The entries below are to be written out exactly, with no images included.

======== Data extract ========

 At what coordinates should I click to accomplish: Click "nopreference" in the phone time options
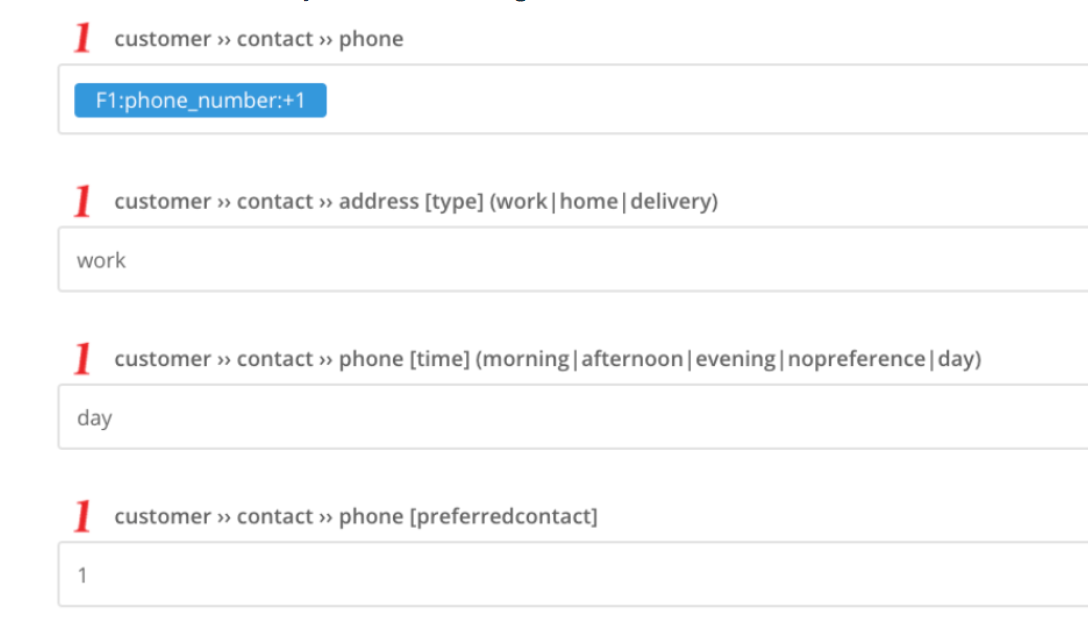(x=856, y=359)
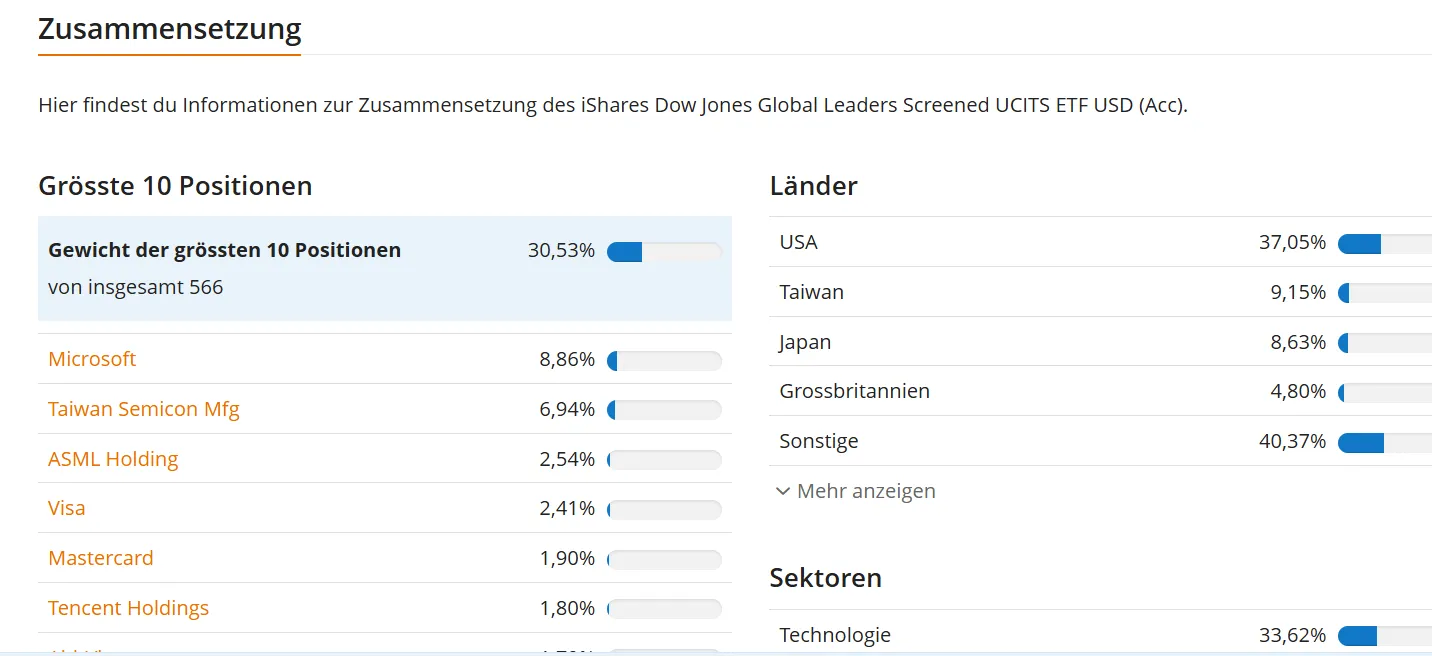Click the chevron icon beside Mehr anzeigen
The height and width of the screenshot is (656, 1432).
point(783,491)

========

=== Task answer ===
 At what coordinates should I click to accomplish: Click "nopreference" in the phone time options
(x=856, y=359)
Click the chevron icon beside Mehr anzeigen
The height and width of the screenshot is (656, 1432).
point(783,491)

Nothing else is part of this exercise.